START Dataset entries
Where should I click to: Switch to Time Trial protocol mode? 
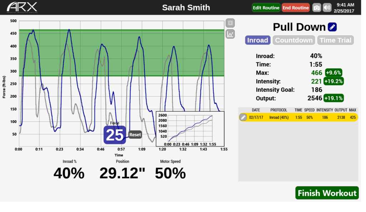(335, 40)
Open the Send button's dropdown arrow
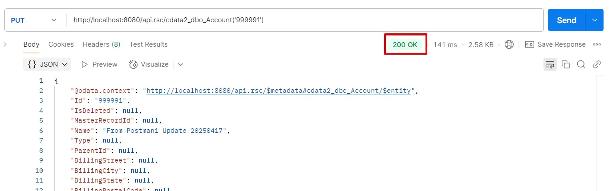The height and width of the screenshot is (191, 612). [x=595, y=20]
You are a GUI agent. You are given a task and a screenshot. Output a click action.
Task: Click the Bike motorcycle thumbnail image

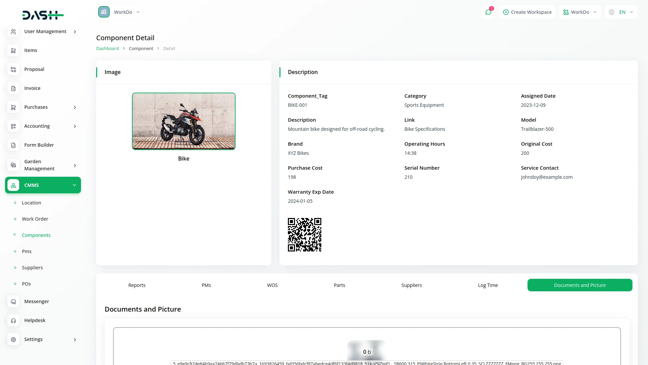(x=184, y=121)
END Dataset entries
:: What needs to be done ::
Rewrite the entries above as a two-column CSV with the header row instruction,response. Give one row per entry, with its text and its answer each in a single quoted field, line breaks replaced by spaces and the pictures left out.

:: Solution to the problem ::
instruction,response
"Where should I click to: Switch to Time Trial protocol mode?","(335, 40)"
"Open the Send button's dropdown arrow","The height and width of the screenshot is (191, 612). [x=595, y=20]"
"You are a GUI agent. You are given a task and a screenshot. Output a click action. Task: Click the Bike motorcycle thumbnail image","(x=184, y=121)"